O calendário e suas voltas
A Terra leva cerca de 365 dias, 5 horas e 48 minutos para completar uma volta ao redor do Sol — e esse valor fracionado sempre foi um desafio para os calendários. O calendário gregoriano adotou a ideia do ano bissexto, mas com uma regra mais complexa do que se pensa: anos múltiplos de 4 são bissextos, exceto os que também são múltiplos de 100 — a não ser que sejam múltiplos de 400.
Por exemplo, o ano 2000 foi bissexto, mas 2100, 2200 e 2300 não serão. Essa estrutura permite manter os ciclos solares mais precisos ao longo do tempo.
O início do ano e os estilos em disputa
Historicamente, muitas civilizações marcaram o início do ano no equinócio de março, época que simboliza a primavera no Hemisfério Norte. O calendário romano, por exemplo, começava em março, mês dedicado a Marte, o deus da guerra.

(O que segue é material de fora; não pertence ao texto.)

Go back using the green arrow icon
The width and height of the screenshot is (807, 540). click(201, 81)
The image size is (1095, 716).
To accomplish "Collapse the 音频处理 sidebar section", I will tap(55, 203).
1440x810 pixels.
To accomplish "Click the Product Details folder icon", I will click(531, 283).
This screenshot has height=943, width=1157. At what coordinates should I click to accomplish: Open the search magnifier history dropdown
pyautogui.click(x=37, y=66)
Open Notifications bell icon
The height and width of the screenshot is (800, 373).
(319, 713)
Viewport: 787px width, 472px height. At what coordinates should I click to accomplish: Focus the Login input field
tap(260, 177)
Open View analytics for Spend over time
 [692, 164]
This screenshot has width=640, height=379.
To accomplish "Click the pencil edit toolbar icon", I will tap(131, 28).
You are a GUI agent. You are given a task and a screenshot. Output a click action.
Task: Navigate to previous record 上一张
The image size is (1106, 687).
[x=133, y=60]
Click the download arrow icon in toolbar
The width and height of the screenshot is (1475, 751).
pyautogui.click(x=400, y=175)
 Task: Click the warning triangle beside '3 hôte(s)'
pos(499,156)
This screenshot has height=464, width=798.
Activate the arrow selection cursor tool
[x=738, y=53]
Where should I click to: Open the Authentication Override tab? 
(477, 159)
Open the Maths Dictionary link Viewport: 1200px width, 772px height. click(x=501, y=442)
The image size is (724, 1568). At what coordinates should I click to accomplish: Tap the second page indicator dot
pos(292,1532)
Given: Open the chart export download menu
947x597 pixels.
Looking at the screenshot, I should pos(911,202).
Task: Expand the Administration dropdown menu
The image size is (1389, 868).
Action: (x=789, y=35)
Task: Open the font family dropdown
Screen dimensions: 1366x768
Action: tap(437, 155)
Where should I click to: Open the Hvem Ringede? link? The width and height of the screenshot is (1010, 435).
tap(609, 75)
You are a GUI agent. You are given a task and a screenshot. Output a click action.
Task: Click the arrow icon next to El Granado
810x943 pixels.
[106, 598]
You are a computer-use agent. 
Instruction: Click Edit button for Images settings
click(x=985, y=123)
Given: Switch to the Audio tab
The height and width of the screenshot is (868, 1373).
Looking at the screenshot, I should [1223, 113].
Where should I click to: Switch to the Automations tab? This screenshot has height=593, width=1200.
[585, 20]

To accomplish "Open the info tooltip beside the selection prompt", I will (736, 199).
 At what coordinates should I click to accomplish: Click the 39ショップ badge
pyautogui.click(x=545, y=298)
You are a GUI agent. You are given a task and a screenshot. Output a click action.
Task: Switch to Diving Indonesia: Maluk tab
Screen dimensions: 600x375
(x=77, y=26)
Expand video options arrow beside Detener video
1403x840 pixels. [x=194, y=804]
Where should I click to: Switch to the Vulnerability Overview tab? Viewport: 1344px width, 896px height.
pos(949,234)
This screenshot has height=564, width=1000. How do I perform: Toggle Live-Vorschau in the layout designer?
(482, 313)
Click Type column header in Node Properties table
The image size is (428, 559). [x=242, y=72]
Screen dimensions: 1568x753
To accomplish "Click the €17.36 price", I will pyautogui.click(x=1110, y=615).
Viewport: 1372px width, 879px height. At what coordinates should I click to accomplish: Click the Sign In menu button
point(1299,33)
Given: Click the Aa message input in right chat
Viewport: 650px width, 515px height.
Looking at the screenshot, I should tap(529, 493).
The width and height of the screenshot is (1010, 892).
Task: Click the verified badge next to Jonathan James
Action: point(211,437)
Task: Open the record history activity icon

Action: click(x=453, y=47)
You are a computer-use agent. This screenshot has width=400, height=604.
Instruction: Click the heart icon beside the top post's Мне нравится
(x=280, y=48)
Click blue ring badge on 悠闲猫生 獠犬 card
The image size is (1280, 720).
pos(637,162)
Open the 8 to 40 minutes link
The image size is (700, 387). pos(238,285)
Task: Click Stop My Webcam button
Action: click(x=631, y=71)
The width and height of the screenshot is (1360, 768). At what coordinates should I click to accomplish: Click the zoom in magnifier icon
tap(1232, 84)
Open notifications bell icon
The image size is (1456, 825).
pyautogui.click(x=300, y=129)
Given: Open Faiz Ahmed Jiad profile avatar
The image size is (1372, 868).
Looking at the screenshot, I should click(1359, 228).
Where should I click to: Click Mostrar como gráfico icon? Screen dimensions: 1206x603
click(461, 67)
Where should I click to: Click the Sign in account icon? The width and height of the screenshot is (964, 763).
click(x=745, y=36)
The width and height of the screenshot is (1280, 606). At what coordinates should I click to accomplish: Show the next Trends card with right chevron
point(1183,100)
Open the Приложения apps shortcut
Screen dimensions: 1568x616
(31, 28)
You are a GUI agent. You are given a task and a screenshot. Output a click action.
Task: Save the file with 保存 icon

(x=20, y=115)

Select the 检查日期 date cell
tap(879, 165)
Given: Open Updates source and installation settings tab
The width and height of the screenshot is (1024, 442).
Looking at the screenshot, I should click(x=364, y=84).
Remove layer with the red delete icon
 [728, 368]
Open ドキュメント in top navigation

Com o tempo, diferentes estilos passaram a coexistir: o “Estilo da Anunciação” iniciava o ano em 25 de março; o “Estilo da Natividade”, no Natal; e o “Estilo da Circuncisão”, no dia 1º de janeiro. Este último só se tornou oficial na Igreja com a reforma do papa Gregório 13, em 1582.
Como nasceu o 1º de abril
Em 1564, o rei Carlos 9º da França determinou que o ano novo começasse em 1º de janeiro, conforme o calendário juliano. No entanto, católicos resistentes ao novo calendário continuaram comemorando o ano novo no antigo estilo, entre 25 de março e 1º de abril.
A resistência acabou sendo ridicularizada pelos seguidores do novo calendário, que passaram a fazer brincadeiras com os “atrasados”. Essas gozações evoluíram para o que hoje conhecemos como o Dia da Mentira, uma tradição que se espalhou pelo mundo com o tempo.